One key proposal is a reduction in the rate of corporation tax from 21% to 15%. This will directly benefit company bottom lines so stocks may enjoy a Trump win.
Small caps, in particular, could benefit. His pro-business stance may energise the economy and create opportunities for smaller, more cyclical businesses.
After Trump’s 2016 victory, small caps rallied strongly against their large cap counterparts. The Russell 2000 small cap index rose 11% in November 2016; the S&P 500 just 1%.
Investors could play this through the iShares S&P SmallCap UCITS ETF (IDP6), for example, or, for a more cyclical small cap exposure, the SPDR Russell 2000 Small Cap UCITS ETF (R2US) or the recently launched iShares Russell 2000 Swap UCITS ETF (RU2K).
Emerging market ETFs, on the other hand, could struggle under a Trump administration.
Trump’s policy agenda is likely to be the more inflationary of the two, with broader fiscal policy and rising tariffs likely to exert upward pressure on prices, interest rates and the dollar.
Raw material inputs are largely dollar-denominated so emerging markets’ import costs would rise.

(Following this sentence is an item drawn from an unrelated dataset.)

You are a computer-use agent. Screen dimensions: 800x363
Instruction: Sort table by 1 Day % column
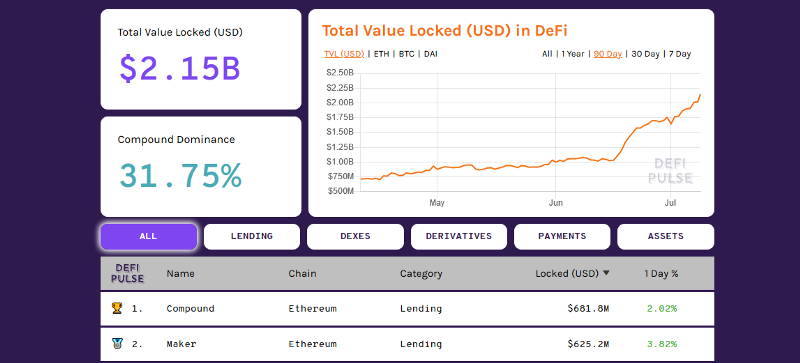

Trump has been particularly pugnacious on China, still a large exposure in many emerging market products. As well as imposing significant tariffs on Chinese imports, he has spoken of economic decoupling and revoking China’s trade status.
Emerging market investors may therefore want to focus on ex-China products such as the Amundi MSCI Emerging Ex China UCITS ETF (EMXC).
Harris
The odds of a Democrat sweep are much lower – around 10-15% according to the betting markets – but a Kamala Harris victory in any form could trigger a rally clean in energy ETFs.
The Vice President has backed the Inflation Reduction Act (IRA), the key climate policy from the Biden administration, and has vowed to keep investing in clean energy.
This stands in great contrast to her opponent. Trump plans to ‘rescind all unspent funds’ under the IRA and row back on regulation impeding fossil fuel production.
With clean energy ETFs having struggled for both performance and flow, a Harris victory could provide a much-needed shot in the arm.
Fund selectors can play clean energy through the iShares Global Clean Energy UCITS ETF (DNRG), for example. The L&G Clean Energy UCITS ETF (RENW) provides ex-China clean energy exposure, while the Invesco Global Clean Energy UCITS ETF (GCLE) uses an equal weight methodology.
If the Democrats manage to pull off an unlikely clean sweep, equities could falter. Harris wants to increase corporation tax to 28% from 21% which, if enacted, would be a hefty blow for corporate earnings.
Given the greater cyclicality and lower margin profile of small caps, the same ETFs that would enjoy Republican sweep may hate a Democrat one.